--- Data for analysis ---

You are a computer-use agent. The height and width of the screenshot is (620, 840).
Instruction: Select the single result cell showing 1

---
--- Data for analysis ---

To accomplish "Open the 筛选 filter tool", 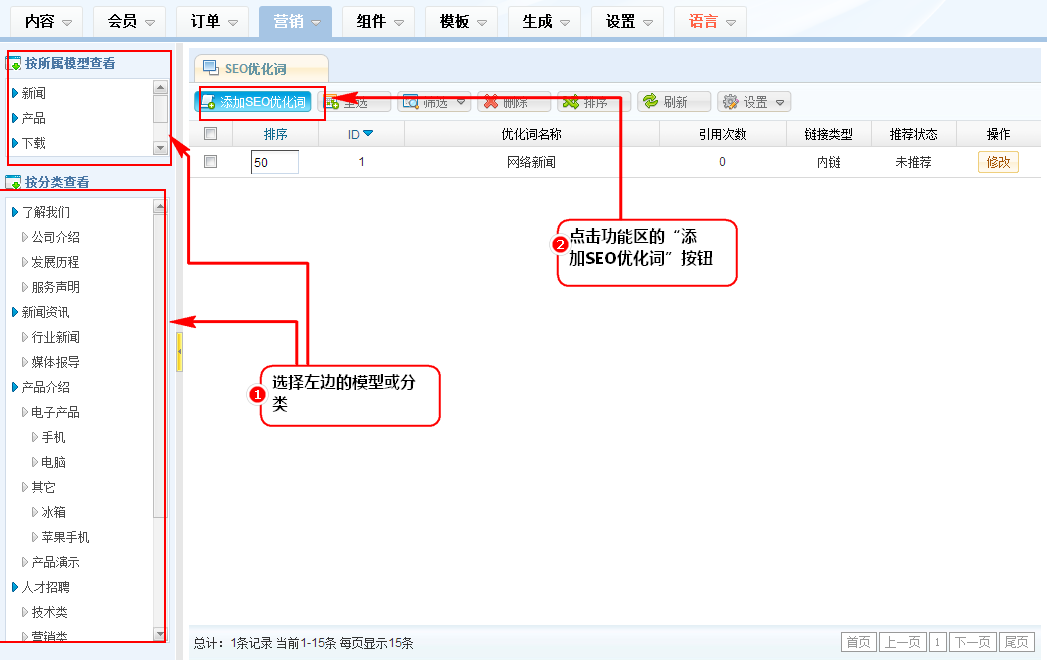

---
--- Data for analysis ---

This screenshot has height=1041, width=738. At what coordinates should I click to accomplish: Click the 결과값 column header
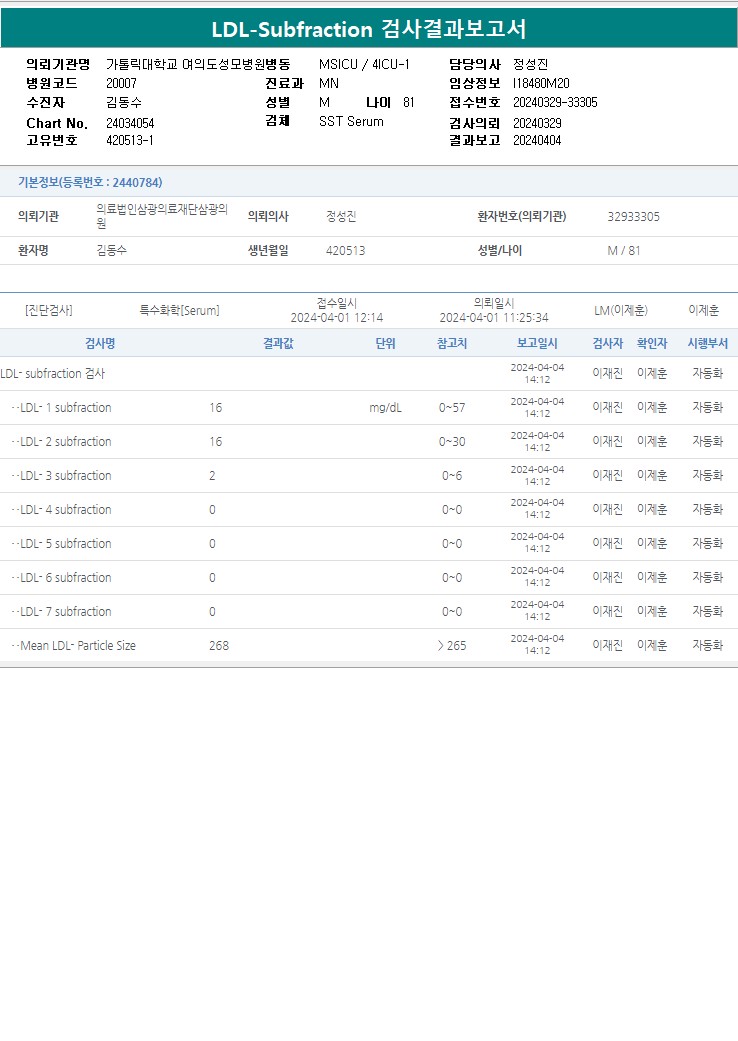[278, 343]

---

> Work instructions
Return only the stretch of the material above from the line holding "You are a computer-use" through the line holding "Instruction: Select the", copied exactly.

> Final answer
You are a computer-use agent. The height and width of the screenshot is (620, 840).
Instruction: Select the single result cell showing 1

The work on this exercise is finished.